The model proposed by HealthDyne and Lilly is not new, but its application to the obesity drug crisis is a novel strategy. A 'carve-out' benefit works by separating a specific, high-cost area of healthcare—in this case, obesity management drugs—from an employer's general health insurance plan. The employer then contracts directly with a specialized vendor, like a digital pharmacy or pharmacy benefit manager (PBM), to manage that specific benefit.

This approach offers several key advantages for employers grappling with high costs. It provides greater transparency into drug spending, allowing companies to see exactly where their money is going, which is often difficult in bundled insurance packages. This visibility enables more precise cost control, customized plan designs, and direct negotiation on rebates and pricing. Historically, carve-outs have been used to manage other complex and expensive areas, such as mental health services, organ transplants, and specialty pharmacy for other conditions.

However, the model is not without potential drawbacks. Managing multiple vendors can increase the administrative burden on HR departments, and there is a risk of creating a fragmented experience for employees, who may have to navigate different systems and contact points for their medical and pharmacy needs. Effective coordination and clear communication are critical to avoiding patient confusion and ensuring seamless care.

A New Digital Pharmacy and Big Pharma Alliance

HealthDyne and Lilly's solution aims to mitigate these challenges by creating an integrated ecosystem. By combining Lilly's medications with HealthDyne's technology platform, the partners intend to offer a streamlined experience that connects the patient, provider, and pharmacy in a single, managed journey.

"Employers continue to tell us they want to better support their employees' health but face real challenges in providing coverage for obesity management medicines," said Kevin Hern, Senior Vice President of Lilly Employer at Lilly USA. "We're excited to work with organizations that share our commitment to removing friction and providing flexible, transparent solutions for employers to help expand access to obesity management medicines for people who need them."

HealthDyne asserts that its technology is the key differentiator. The company highlights its URAC-accredited pharmacy operations and a system built on an "AI-enabled intake" process, real-time reporting for employers, and "high-touch clinical engagement" for patients. The goal is to ensure that access is clinically appropriate while delivering the cost-efficiency and scalability that employers need.

"Our technology stack and patient care model set us apart," Saft added. "It's not just about filling prescriptions. It's about creating a connected, patient-first journey."

A Broader Strategy for Medication Access

This partnership represents one piece of a much larger, industry-wide effort to solve the access and affordability puzzle for a new generation of blockbuster drugs. For Eli Lilly, it complements other initiatives like its LillyDirect platform, a direct-to-consumer website that allows patients to obtain Zepbound through telehealth consultations and home delivery, sometimes at a lower cash price than the list price. These multi-pronged strategies signal a recognition by pharmaceutical manufacturers that traditional insurance pathways are insufficient to meet the current demand.

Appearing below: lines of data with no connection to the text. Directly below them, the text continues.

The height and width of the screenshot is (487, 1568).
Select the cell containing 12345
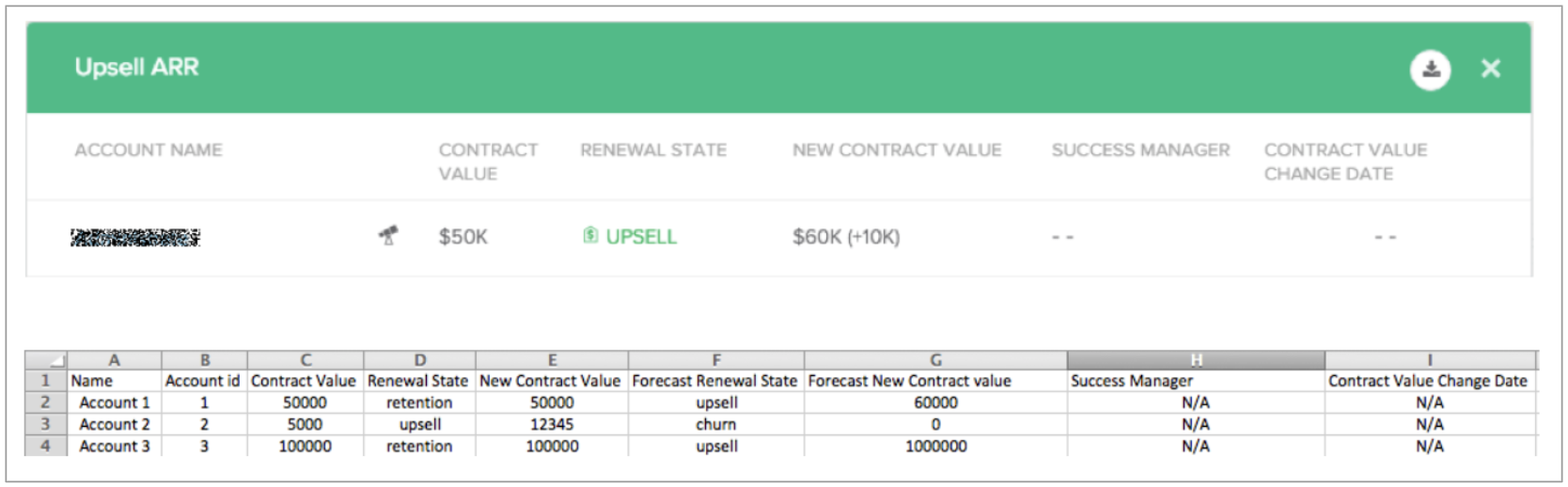pos(552,424)
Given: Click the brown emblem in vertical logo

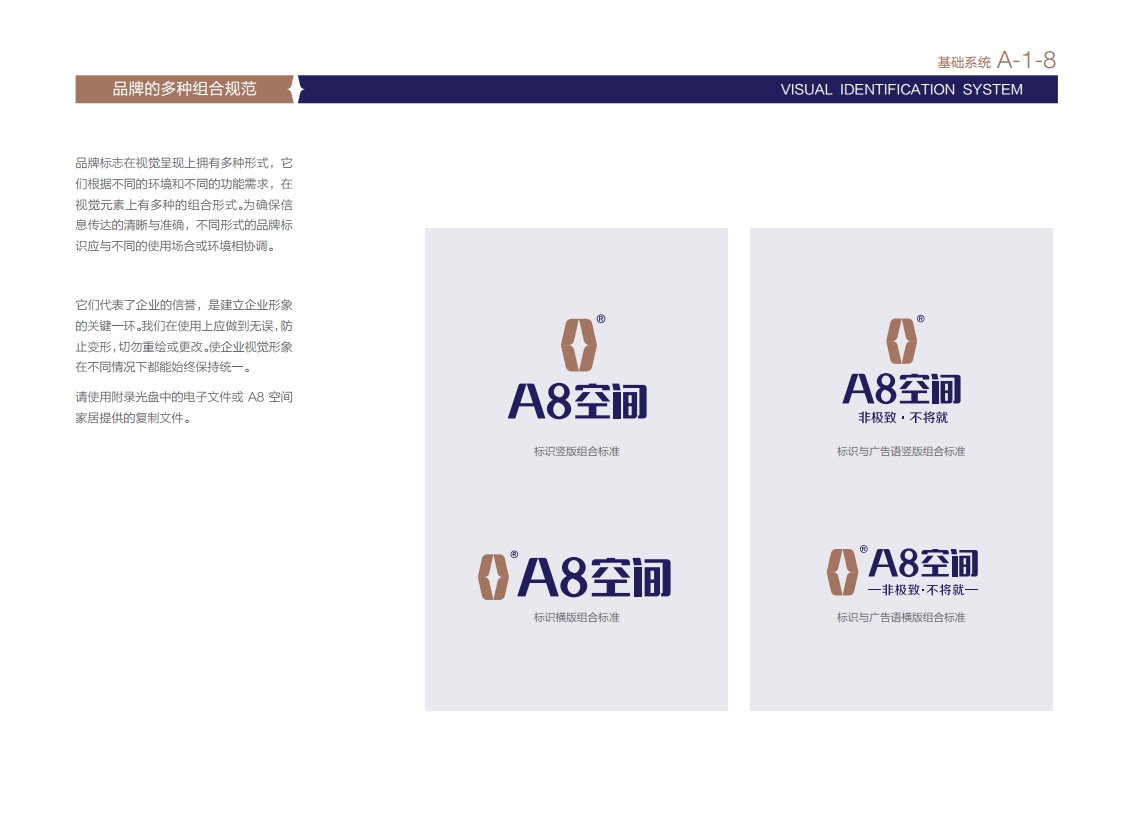Looking at the screenshot, I should [x=579, y=345].
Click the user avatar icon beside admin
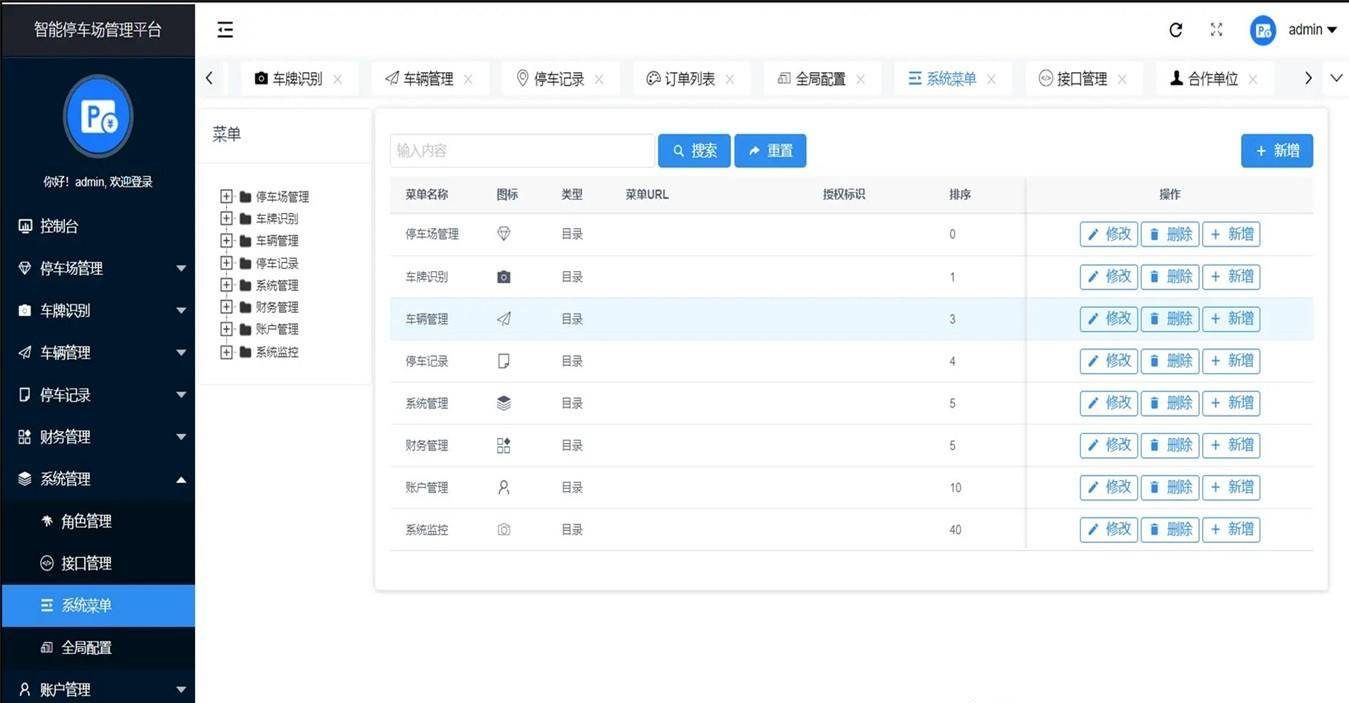The height and width of the screenshot is (703, 1349). 1263,30
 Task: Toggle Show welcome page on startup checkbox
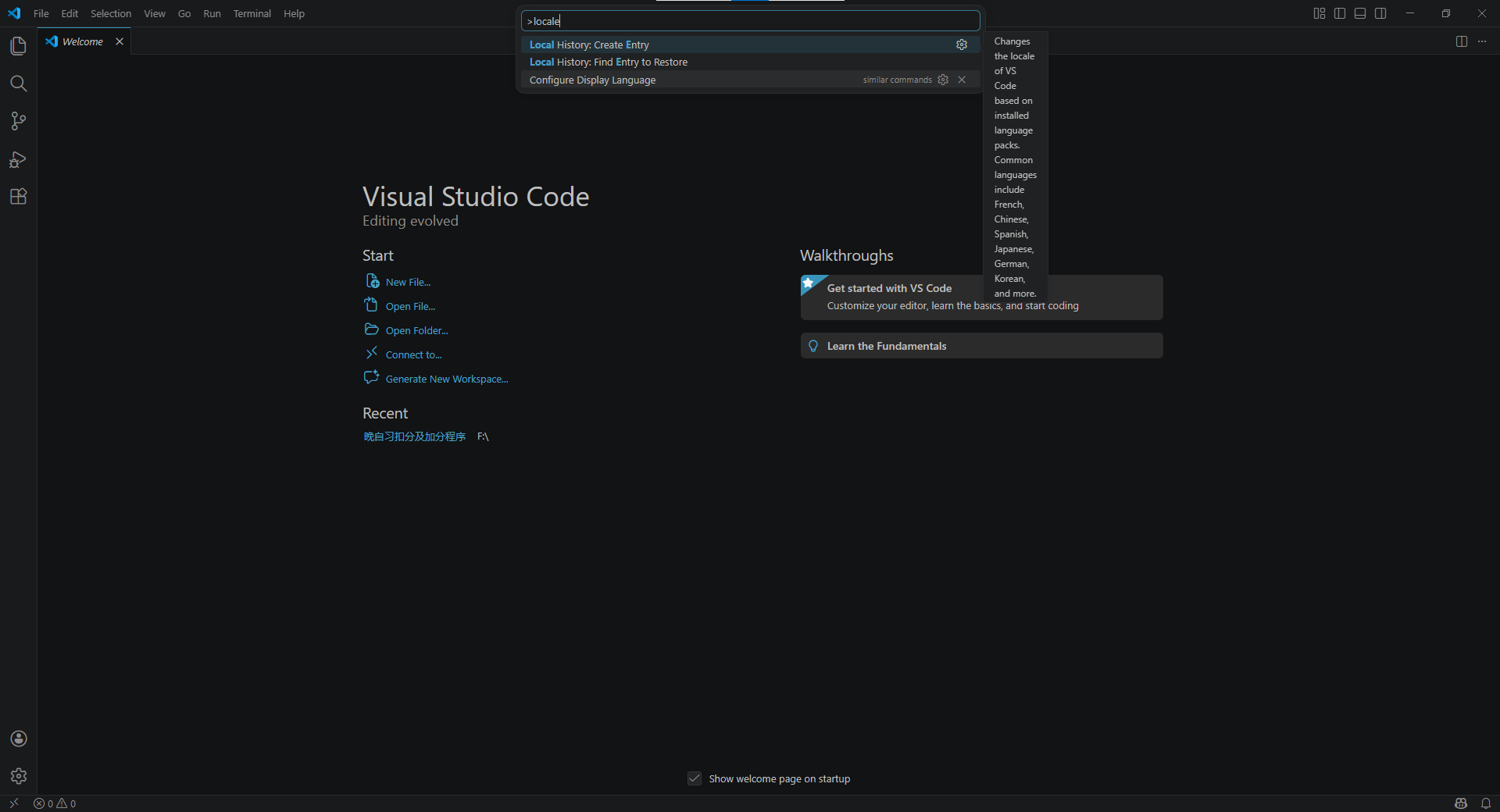tap(695, 778)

This carve-out model provides an on-ramp for employers who currently do not cover these medicines at all, offering a controlled, flexible entry point rather than an all-or-nothing commitment. As the market continues to evolve, such innovative alliances between pharmaceutical giants and agile digital health companies may become a standard template for managing the next wave of high-cost, high-demand therapies, reshaping the landscape of employer-sponsored benefits for years to come.